興和は、東京整流器(神奈川県川崎市)とともに、再生可能エネルギーを最大限活用することができる創・蓄連携システム「直流給電システム」の販売を開始した。蓄電池と組み合わせることで災害時の非常用電源としても使用できる。

本システムは、太陽光風力発電等の再生可能エネルギー(直流)と蓄電池からの電気(直流)を、“交流”に変換することなく“直流”のまま直接、LED照明器具や空調設備等に直接“直流”で電力供給するシステム。

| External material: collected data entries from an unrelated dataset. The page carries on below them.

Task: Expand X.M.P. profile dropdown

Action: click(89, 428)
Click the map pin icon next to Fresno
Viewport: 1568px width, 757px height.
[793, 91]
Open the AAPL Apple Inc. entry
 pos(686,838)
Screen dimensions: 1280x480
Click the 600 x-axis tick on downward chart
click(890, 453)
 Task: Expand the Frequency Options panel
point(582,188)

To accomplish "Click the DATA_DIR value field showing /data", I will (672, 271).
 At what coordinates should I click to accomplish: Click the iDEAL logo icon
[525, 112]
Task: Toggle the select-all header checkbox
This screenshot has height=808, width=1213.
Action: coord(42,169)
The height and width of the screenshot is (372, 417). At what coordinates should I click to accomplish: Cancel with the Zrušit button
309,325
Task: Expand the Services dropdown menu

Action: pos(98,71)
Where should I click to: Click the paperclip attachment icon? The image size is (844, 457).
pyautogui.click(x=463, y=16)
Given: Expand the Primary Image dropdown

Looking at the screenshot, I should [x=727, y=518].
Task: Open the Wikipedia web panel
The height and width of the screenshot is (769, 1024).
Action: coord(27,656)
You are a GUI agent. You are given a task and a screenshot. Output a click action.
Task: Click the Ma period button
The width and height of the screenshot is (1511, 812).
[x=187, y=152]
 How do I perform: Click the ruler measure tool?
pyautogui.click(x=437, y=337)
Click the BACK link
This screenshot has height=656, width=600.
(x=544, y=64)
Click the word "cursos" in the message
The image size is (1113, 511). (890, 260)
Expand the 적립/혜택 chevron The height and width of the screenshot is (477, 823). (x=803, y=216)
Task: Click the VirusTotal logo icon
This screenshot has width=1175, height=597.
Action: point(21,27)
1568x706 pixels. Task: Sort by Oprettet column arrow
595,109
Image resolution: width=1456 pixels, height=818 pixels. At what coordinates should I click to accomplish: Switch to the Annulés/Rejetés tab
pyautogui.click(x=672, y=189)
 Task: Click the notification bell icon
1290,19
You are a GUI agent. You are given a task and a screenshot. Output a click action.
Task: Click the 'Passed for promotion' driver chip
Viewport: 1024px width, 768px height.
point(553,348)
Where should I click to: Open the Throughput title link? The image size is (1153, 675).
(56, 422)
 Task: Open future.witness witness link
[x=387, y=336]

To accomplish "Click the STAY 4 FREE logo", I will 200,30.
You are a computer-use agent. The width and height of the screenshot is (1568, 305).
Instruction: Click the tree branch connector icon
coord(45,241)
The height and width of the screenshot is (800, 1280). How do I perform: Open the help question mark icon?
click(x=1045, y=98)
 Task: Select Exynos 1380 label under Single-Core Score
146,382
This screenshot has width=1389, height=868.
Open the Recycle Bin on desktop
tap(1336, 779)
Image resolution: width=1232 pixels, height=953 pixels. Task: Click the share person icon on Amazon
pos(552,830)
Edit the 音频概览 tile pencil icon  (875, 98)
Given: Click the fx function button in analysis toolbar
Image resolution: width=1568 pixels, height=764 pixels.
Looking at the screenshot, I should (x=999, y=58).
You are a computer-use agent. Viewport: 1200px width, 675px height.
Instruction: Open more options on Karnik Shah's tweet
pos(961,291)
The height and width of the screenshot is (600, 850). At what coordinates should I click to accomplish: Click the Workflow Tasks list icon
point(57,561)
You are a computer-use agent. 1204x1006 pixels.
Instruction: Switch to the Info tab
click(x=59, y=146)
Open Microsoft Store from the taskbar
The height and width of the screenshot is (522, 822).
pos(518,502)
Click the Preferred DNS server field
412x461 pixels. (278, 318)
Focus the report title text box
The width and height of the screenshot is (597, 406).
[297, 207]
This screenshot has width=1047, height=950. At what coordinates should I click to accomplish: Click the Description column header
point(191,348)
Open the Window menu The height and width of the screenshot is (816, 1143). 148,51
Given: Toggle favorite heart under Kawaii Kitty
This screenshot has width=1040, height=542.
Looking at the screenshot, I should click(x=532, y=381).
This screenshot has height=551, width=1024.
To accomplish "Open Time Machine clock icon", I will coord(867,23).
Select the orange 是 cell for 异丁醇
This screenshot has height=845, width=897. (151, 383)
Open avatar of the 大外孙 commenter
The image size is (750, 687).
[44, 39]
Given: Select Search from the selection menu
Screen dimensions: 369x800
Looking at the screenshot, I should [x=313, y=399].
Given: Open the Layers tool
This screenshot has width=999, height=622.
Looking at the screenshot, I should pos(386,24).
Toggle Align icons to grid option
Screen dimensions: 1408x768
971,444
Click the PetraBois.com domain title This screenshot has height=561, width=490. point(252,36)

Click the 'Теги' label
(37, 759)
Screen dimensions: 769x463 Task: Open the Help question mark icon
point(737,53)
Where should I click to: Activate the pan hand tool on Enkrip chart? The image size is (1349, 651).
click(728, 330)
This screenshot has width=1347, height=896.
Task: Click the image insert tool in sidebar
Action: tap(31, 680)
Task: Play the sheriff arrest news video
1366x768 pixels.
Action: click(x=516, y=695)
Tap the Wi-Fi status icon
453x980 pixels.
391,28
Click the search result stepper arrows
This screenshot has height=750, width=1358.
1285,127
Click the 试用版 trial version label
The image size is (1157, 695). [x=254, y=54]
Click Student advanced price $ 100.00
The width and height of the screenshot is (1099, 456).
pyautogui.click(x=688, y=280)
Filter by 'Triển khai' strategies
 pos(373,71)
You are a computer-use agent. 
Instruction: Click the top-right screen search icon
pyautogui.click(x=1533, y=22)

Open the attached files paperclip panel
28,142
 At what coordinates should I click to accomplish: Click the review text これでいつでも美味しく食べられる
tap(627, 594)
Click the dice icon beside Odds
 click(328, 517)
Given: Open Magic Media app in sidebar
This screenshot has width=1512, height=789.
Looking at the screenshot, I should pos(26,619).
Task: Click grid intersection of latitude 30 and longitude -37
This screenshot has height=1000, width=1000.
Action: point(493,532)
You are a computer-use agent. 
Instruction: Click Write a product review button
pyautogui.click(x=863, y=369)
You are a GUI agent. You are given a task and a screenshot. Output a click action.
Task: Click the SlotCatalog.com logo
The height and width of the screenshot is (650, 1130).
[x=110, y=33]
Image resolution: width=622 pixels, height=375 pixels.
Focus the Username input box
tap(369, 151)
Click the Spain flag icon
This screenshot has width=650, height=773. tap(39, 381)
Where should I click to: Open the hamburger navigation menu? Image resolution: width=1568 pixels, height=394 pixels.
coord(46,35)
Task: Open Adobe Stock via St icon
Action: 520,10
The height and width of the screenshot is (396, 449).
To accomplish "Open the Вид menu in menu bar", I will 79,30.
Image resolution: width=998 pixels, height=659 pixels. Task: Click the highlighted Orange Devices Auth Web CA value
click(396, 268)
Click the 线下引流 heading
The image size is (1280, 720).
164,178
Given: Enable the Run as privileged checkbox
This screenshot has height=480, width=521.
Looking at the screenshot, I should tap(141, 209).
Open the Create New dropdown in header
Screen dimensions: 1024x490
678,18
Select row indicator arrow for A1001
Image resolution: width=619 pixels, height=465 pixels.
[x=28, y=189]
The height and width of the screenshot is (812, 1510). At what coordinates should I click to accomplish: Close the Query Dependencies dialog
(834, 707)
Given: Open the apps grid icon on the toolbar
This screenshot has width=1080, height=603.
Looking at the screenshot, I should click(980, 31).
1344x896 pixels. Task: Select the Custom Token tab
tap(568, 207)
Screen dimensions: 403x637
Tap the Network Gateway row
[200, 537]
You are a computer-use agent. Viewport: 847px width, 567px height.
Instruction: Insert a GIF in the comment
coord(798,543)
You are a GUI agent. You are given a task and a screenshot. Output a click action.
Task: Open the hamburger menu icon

太陽光等で発電した再生可能エネルギーは、一般的にはパワーコンディショナーでの“交流”への変換が必要となる。本システムでは、“直流”のまま給電するので、変換ロスを削減するので、大幅な電気代削減につなげることができる。

電力会社から供給される電気(交流)もミックスして電力供給することが可能で、直流・交流問わずスムーズに給電を行うことができる。非常時には必要な場所に必要な電気だけを直流で供給するので、ロスの少ないエネルギー伝達により、蓄電池内の電気を限りなく長続きさせることができる。

また、医療機関や半導体工場等が嫌う電磁ノイズを低減するとともに、ゆらぎのない一定の直流波形をつくりだすためLED照明の照度をさげてもちらつきが発生しない。さらに、LED照明機器を1台ごとに制御することが可能で、必要な場所に必要な明るさをピンポイントで供給することができる。

本システムについて、オフィス・店舗のほか、官公庁、工場、病院などの医療関係施設や学校などの教育機関施設での利用を見込む。さらに、大規模災害等が発生した際の指定避難施設における危機管理対応としての利用も提案していく。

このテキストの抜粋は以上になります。